LEADER: A pivotal time

We return to our desks after a summer of macroeconomic and geopolitical turbulence.

As I write, China’s latest interventionist policy, permitting state pensions to invest in shares to shore up the country’s plummeting stock market, is failing. Following its surprise currency devaluation, these shockwaves from the world’s most populated country are pounding global sentiment already hit by the current oil and commodities demand-supply imbalance, growing doubts about the efficacy of Abenomics and the Greek bailout.

Meanwhile, Europe is facing a migration crisis emanating from Syria’s internal conflict, Russian-Ukrainian tensions remain high, and there’ve been further terrorist attacks, this time in Tunisia and Thailand. Even the Koreas are kicking off again. 

How does a private real estate investment business plot its strategy against a backdrop such as this? At our Europe Summit in June, LaSalle’s CEO Jeff Jacobson advised operating without fear while simultaneously maintaining discipline. That’s probably good advice as for every fear factor there seems to be an equal positive indicator to point to. Some are linked. For example, Chinese economic wobbles are causing capital outflows and that is one factor keeping demand for institutionalized real estate elsewhere in the world high. 

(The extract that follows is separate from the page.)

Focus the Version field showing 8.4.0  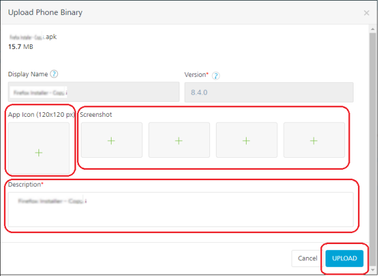(269, 92)
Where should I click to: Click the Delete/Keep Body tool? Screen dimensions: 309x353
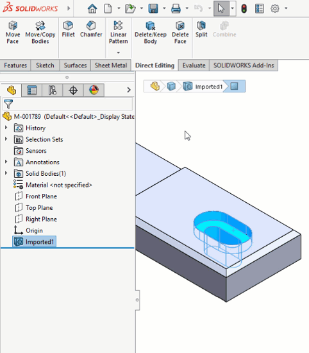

Nevertheless, jitters are creeping in. One US fund manager told me last month he was desperate to deploy the remaining capital of his latest fund so he can fundraise again and be ‘cashed-up’ for a market downturn. Similarly, a Europe manager told another publication how it was in a “disciplined hurry” to invest. Morgan Stanley’s latest opportunity fund deliberately has a shorter investment period than usual so it can deploy and fundraise again quickly too. 

Further, it has become apparent that strategies are converging in focus, leaving less and less to chance. There are instances of opportunistic strategies sounding more like core strategies and we’re even hearing about separate platforms within global firms whose strategies have become so similar they’ve actually sparked internal arguments. The overriding sense is that we’re fast-approaching a pivotal time when some big calls will need to be made, both by investors and investment managers.

For us commentators on the sidelines, the outcome of these calls will lead to some compelling editorial.